*Aim of the task:*
Rewrite the stretch from the line containing "Where should I click to: Select" through the line containing "tap(148, 79)", changing "parameter" to "argument" and leaving everything else as it is.

═══ Data in this exercise ═══

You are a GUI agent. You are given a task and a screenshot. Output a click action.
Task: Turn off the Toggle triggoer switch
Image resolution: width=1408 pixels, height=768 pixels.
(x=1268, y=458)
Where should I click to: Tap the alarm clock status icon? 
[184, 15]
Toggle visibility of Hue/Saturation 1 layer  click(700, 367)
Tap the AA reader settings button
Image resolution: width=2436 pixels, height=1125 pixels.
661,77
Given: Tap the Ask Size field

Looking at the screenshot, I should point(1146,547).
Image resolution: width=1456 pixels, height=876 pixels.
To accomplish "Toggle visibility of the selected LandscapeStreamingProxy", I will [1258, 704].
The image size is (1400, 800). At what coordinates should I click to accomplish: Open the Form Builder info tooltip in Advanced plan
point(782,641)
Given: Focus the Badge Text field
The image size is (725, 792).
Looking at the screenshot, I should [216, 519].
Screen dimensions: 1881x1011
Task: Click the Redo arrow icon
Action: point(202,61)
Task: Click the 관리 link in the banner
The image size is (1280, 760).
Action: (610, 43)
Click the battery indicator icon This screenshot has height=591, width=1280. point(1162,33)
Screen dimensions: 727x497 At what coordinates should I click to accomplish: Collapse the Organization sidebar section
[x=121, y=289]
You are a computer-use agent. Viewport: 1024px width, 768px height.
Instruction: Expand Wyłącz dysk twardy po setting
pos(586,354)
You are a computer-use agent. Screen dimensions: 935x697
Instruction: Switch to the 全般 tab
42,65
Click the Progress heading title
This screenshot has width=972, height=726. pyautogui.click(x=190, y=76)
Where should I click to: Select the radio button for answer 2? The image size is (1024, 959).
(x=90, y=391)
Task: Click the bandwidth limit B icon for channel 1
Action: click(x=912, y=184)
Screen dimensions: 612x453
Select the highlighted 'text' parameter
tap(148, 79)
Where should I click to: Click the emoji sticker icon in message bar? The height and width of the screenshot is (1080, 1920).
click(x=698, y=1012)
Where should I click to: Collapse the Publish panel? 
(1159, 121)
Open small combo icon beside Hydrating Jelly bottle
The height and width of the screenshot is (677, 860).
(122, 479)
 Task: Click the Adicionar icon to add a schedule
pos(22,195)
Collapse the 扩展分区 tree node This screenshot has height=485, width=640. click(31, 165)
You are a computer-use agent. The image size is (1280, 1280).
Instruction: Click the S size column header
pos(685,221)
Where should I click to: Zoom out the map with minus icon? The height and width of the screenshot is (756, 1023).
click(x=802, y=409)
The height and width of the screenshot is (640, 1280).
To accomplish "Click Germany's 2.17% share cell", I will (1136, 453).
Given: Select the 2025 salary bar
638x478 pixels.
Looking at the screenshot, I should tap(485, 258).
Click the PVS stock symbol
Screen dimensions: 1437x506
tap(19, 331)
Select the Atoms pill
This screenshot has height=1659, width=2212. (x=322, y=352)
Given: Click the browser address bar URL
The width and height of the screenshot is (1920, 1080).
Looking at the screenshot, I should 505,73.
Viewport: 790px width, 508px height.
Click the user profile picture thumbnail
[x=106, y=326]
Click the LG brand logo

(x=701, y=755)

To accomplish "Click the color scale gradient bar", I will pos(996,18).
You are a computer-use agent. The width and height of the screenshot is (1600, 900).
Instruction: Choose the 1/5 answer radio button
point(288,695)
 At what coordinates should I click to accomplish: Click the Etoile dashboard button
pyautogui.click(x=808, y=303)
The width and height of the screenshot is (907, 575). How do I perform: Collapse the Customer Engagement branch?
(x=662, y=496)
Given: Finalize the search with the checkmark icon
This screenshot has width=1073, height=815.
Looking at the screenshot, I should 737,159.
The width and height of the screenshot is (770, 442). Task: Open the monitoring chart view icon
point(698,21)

═══

*Result of the exercise:*
Where should I click to: Select the radio button for answer 2? The image size is (1024, 959).
(x=90, y=391)
Task: Click the bandwidth limit B icon for channel 1
Action: click(x=912, y=184)
Screen dimensions: 612x453
Select the highlighted 'text' argument
tap(148, 79)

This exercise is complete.